[Action item] Return each line of the listing that follows in which the string "arrow" can be found.

[Extracted data]
=== Begin Enclosure ===

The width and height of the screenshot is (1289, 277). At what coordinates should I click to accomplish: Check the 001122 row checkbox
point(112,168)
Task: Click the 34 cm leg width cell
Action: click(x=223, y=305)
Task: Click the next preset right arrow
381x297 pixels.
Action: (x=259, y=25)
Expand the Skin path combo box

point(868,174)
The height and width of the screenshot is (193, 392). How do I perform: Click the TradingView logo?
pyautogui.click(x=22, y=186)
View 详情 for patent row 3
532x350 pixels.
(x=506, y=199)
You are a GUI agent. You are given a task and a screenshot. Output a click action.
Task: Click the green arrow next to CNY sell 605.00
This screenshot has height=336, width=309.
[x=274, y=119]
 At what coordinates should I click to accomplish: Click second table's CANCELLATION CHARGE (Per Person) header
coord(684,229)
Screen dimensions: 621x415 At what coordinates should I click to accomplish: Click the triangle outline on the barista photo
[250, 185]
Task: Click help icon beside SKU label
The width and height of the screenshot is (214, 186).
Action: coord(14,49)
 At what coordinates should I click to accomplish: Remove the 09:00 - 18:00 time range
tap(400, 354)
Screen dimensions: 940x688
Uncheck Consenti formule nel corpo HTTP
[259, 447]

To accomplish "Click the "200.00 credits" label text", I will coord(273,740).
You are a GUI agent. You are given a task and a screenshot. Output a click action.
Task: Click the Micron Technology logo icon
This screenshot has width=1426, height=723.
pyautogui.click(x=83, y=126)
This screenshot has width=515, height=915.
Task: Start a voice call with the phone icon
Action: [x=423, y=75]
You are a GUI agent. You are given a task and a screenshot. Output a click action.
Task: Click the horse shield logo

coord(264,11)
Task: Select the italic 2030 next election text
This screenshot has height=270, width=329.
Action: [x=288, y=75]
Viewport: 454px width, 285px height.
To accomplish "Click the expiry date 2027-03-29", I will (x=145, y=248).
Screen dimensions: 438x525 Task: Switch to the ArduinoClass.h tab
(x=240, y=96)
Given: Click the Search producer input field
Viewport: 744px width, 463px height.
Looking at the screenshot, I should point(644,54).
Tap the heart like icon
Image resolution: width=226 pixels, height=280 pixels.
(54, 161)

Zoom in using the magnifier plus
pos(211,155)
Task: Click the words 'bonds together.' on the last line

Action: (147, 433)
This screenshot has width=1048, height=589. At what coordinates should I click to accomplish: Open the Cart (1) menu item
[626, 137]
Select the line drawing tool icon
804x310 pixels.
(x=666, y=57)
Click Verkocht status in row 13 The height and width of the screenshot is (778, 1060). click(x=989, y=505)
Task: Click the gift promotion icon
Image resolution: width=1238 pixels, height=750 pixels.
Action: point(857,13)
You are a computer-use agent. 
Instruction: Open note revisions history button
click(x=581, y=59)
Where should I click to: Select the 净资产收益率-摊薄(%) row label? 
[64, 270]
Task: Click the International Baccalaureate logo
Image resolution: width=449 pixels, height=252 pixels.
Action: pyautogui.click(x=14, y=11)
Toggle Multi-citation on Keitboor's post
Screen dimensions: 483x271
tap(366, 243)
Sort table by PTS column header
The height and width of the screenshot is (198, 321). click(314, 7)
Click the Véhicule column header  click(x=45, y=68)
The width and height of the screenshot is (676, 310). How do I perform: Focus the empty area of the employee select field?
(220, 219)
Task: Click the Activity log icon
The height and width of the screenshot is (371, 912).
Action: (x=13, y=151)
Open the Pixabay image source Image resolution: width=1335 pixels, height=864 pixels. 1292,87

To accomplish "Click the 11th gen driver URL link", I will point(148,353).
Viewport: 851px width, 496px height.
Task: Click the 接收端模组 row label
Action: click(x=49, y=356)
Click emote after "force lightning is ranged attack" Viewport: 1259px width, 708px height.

=== End Enclosure ===

[Solution below]
Task: Click the next preset right arrow
Task: Click the green arrow next to CNY sell 605.00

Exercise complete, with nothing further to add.